[Form 3] Lumexa Imaging Holdings, Inc. Initial Statement of Beneficial Ownership
Rhea-AI Filing Summary
Lumexa Imaging Holdings, Inc. reports the equity interests of a director and Chief Executive Officer in connection with their role at the company. The executive beneficially owns common units of Lumexa Imaging Equity Holdco, LLC that correspond to 14,948 shares of Lumexa’s common stock, which may be received after the closing of the company’s IPO when Lumexa Imaging Equity Holdco, LLC is permitted to distribute shares following a 180-day lock-up period.
The disclosure also lists two stock option awards, each covering 833,333 shares of common stock at an exercise price of $18.5 per share, expiring on 12/10/2035. One option vests in five substantially equal annual installments beginning on January 1, 2025, while the other vests in three equal tranches upon achieving volume-weighted average price targets of $27.00, $36.00 and $45.00 per share over any consecutive 60-trading-day period after the 180-day IPO lock-up, in each case subject to the executive’s continued service with the issuer.
Positive
- None.
Negative
- None.
Insider Trade Summary
| Type | Security | Shares | Price | Value |
|---|---|---|---|---|
| holding | Common Units of Holdings LLC | -- | -- | -- |
| holding | Stock Option (right to buy) | -- | -- | -- |
| holding | Stock Option (right to buy) | -- | -- | -- |
Footnotes (1)
- Represents common units ("Common Units") of Lumexa Imaging Equity Holdco, LLC ("Holdings LLC") held by the Reporting Person.

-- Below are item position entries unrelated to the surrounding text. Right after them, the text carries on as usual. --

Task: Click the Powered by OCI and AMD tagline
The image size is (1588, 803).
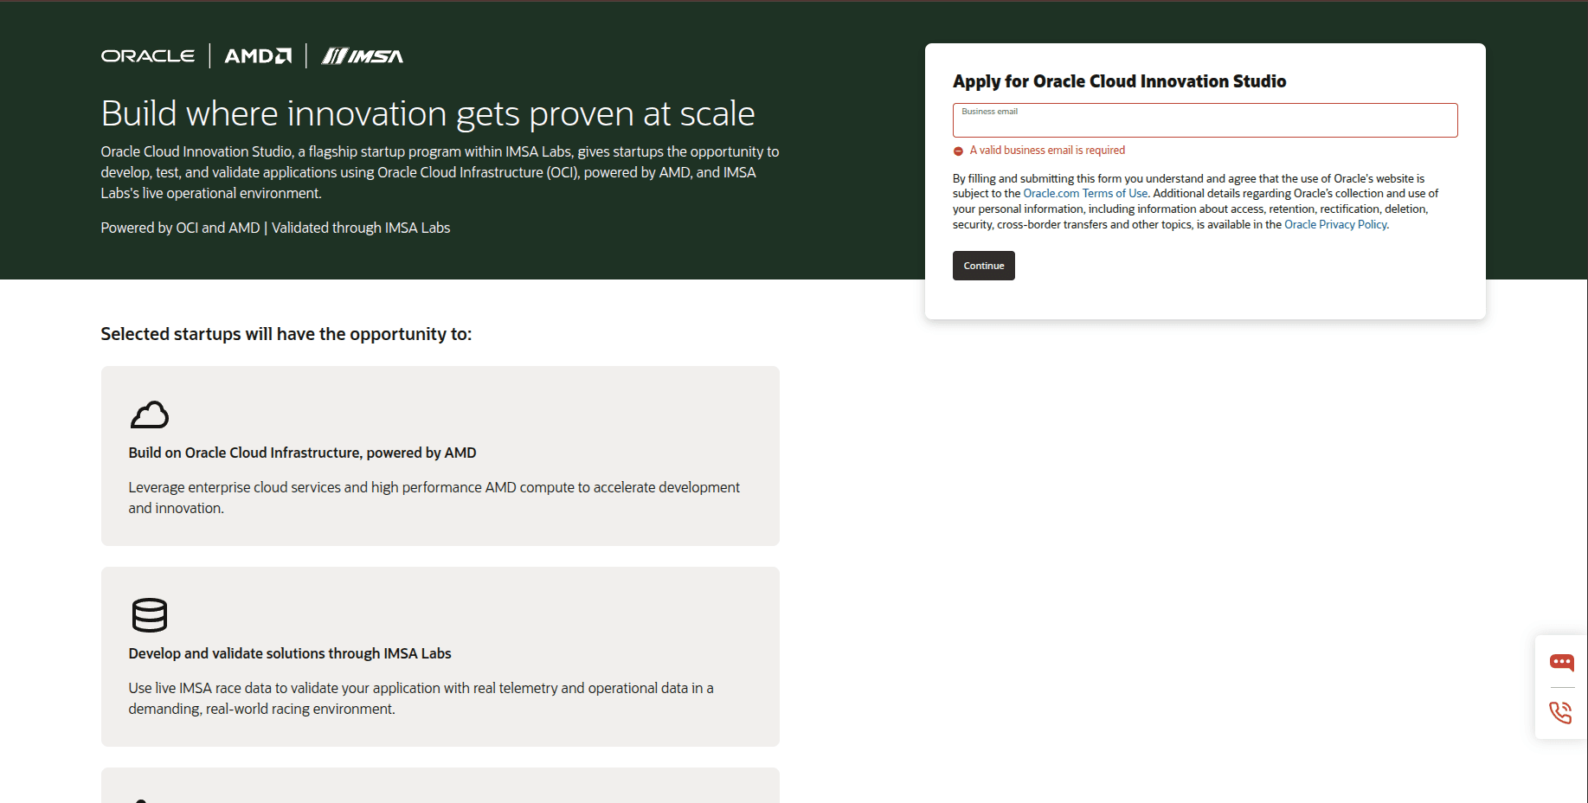Action: [275, 228]
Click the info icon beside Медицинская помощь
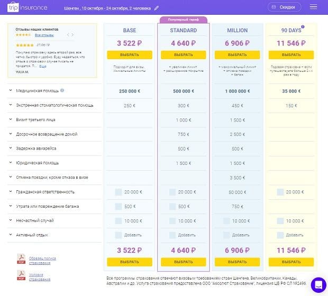328x296 pixels. 62,91
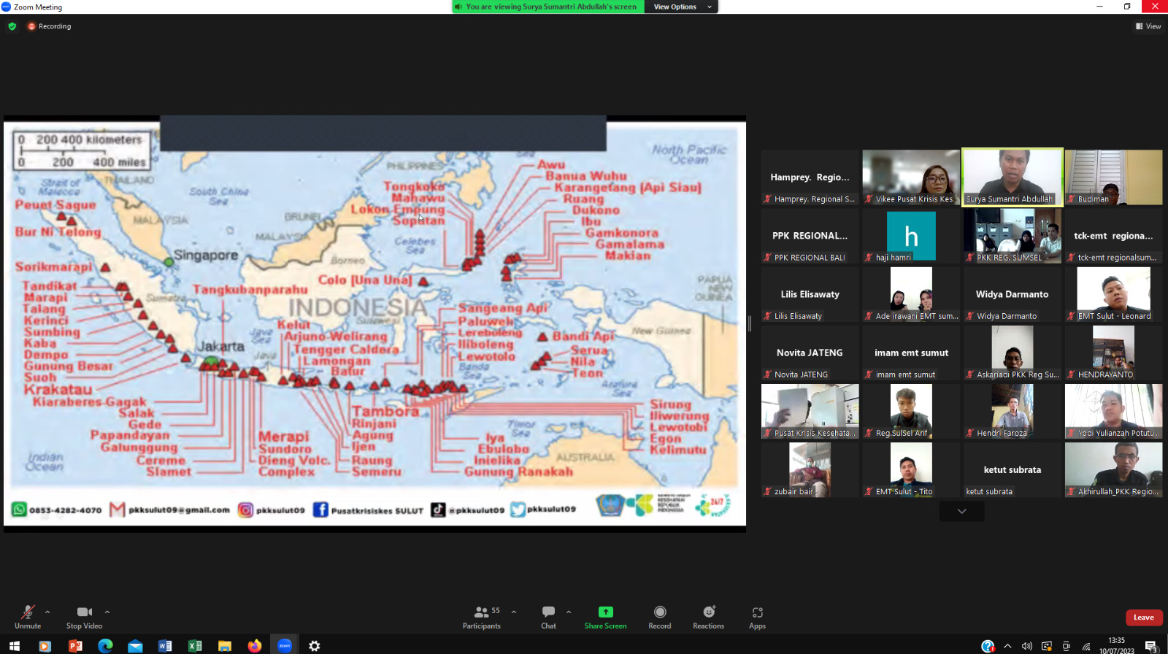
Task: Click the green encryption shield icon
Action: coord(12,26)
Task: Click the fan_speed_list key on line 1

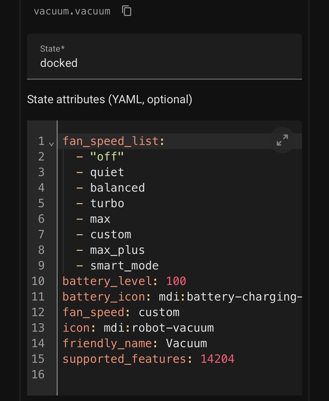Action: (110, 141)
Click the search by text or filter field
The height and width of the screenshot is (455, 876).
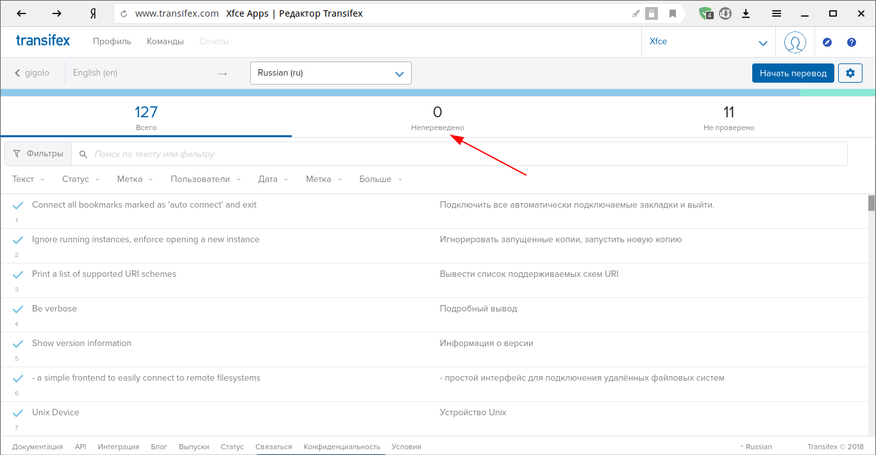point(462,154)
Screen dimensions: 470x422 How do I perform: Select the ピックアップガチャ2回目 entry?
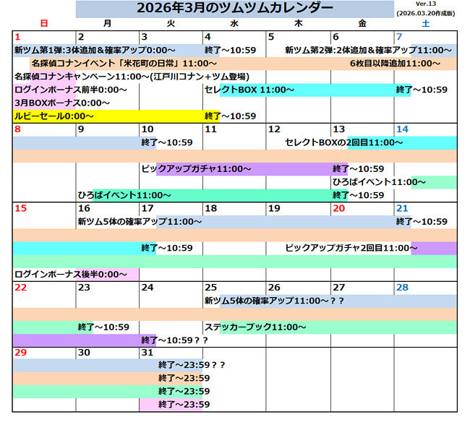point(351,248)
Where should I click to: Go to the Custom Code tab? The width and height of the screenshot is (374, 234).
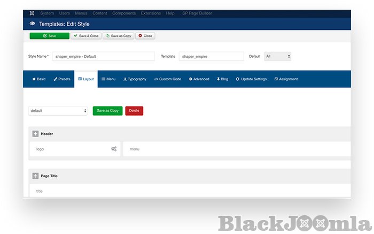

Each nine Common Units represent the right to acquire one share of the Issuer's common stock ("Common Stock") held by Holdings LLC. After the closing of the Issuer's initial public offering ("IPO"), Holdings LLC may distribute all or a portion of the shares of the Common Stock it holds to its remaining equity holders on a pro rata basis, not earlier than the expiration of a 180-day lock-up period (a "Distribution"). Accordingly, the shares of Common Stock reported on this row represent shares of Common Stock that the Reporting Person is entitled to receive in connection with a Distribution in exchange for their Common Units. The shares of Common Stock subject to the stock option vest annually in five substantially equal installments from the vesting commencement date of January 1, 2025, subject to the Reporting Person's continued service with the Issuer. The shares of Common Stock subject to the stock option will vest in three substantially equal installments upon the attainment of three prescribed stock price targets of $27.00, $36.00 and $45.00 per share, which targets are measured based on the volume weighted average closing price per share of Common Stock over any consecutive sixty (60) trading day period, with the measurement period commencing on the first business day immediately following the expiration of the 180-day lock-up period, subject to the Reporting Person's continued service with the Issuer.